Climatic conditions as well as human activities seem to be the main factors reducing the diversity of this biologic heritage. The two hundred and thirty recorded specimens are relics and aged having more than ten centuries (Leredde, 1957). The ancient cypress of Tassili is likely to die without regenerating themselves in situ. It resembles C. sempervirens L., but differs from that species in its distinctly compressed twigs, the small leaves being usually furnished with glandular pits in the part adnate to the branchlets and especially by the much smaller and longer cones, the seeds, when developed, being of regular form, flattened, sub-orbicular and with wider, thinner wings. There is a possibility that C. dupreziana may be a geographical form of C. sempervirens (Silba, 1983). The differences between the two species are due to the environment (Ferrandes, 1979), other authors support the recognition of C. dupreziana at the specific level (Farjon, 1998; Rushforth et al., 2003; Barrero et al., 2005).
Little information about natural populations of C. dupreziana is available and most studies reported on this cypress tree were done from arboreta.
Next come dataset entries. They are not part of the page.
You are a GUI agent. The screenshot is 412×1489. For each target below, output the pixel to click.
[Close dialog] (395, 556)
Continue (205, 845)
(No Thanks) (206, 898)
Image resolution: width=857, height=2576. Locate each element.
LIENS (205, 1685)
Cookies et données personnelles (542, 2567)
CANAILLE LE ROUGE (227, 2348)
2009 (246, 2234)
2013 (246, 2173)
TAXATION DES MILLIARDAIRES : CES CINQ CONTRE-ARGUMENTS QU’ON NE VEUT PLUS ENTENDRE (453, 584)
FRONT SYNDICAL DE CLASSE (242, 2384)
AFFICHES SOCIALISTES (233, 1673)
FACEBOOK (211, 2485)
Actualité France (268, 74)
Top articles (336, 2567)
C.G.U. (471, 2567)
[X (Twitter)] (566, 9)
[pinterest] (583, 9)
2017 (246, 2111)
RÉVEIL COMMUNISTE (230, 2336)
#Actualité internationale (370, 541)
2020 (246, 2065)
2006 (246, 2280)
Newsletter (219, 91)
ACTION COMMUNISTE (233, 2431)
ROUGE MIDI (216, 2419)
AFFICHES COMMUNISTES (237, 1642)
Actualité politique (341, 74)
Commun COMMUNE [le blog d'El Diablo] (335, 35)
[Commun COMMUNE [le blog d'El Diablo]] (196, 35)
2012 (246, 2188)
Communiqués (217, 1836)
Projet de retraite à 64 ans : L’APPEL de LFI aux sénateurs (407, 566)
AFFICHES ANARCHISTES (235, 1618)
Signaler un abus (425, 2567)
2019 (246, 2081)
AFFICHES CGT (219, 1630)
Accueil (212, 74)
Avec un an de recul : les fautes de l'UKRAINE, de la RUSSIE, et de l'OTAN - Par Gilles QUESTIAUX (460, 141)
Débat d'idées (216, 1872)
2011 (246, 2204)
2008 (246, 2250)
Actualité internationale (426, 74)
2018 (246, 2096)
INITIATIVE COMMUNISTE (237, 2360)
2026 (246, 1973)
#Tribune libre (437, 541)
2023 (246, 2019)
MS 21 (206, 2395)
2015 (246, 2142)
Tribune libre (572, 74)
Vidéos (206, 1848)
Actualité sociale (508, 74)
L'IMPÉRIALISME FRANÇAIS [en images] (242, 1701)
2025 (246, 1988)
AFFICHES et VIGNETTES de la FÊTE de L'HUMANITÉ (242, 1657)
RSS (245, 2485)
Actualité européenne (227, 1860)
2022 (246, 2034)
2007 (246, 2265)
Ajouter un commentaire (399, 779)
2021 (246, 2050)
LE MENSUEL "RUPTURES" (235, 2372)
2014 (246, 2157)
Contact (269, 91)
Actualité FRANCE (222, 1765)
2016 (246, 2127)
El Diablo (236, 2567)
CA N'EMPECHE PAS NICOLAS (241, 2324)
A critical botanical review of this species has been made by Barry et al. (1970).
Phytochemical investigations on Cupressus dupreziana were restricted to isolate and identify terpenoids components and fats (Pauly et al., 1983; Piovetti et al., 1982). Studies related to the determination of essential oils identified 18 terpenoids, six of them were considered as artefacts (Piovetti and Diara, 1977). Some work has been done on the oil isolated from the leaves essential oil (Pauly et al., 1983; Piovetti et al., 1981a; Chanegriha et al., 1997), the Leaves hydrocarbons (Piovetti et al., 1981b), the Oxygenated mono and sesquiterpenes of wood (Piovetti and Diara, 1977; Piovetti et al., 1980a) and diterpenes of wood (Piovetti et al., 1980b). Terpene composition gives valuable information on the in situ populations variability.
Several genetic studies on the species are currently conducted using vegetative material from specimen planted in botanical gardens (Pichot et al., 1998; Pichot and El-Maataoui, 2000; Pichot et al., 2000, 2001). Terpene variability is determined by genetic as well as ecological factors (Hanover, 1966; Squillace, 1976; Yazdani et al., 1985; Baradat and Yazdani, 1988; Loveless and Hamrick, 1984). Terpenes play an important role in defence mechanisms against pathogens (Rishbeth, 1972; Schuck, 1980), insects attacks (Hanover, 1974) and in the determination of seeds origin (Esteban et al., 1978; Squillace et al., 1980; Yazdani et al., 1982).
We have been working on variation in natural populations of Cupressus dupreziana using foliage monoterpenes as genetic markers. The efficiency of terpenes as genetic marker has been discussed by Strauss et al. (1992). Their utility in studies of evolution and speciation has been demonstrated by Von Rudloff (1975) and Zavarin et al. (1989, 1990).
The present study aims to determine the terpenoids components of Cupressus dupreziana, their distribution, and their qualitative and quantitative variability expression as affected by genetic and ecological parameters in the Tassili nAjjer.
MATERIALS AND METHODS
Plant material: The present study is based on the aerial parts analysis of 160 trees sampled in 12 populations from twelve sites in Tassili nAjjer as mentioned in Fig. 1. Sampling was non random, the green branchlets of different branches around the crow from natural populations of C. dupreziana and from a planted stand in Djanet, were collected in April 2002-2003. The air dried aerial parts of the plants were subjected to hydrodistillaton for 3 h using a Clevenger-type apparatus. The characteristics of C. dupreziana populations sampled are shown in Table 1.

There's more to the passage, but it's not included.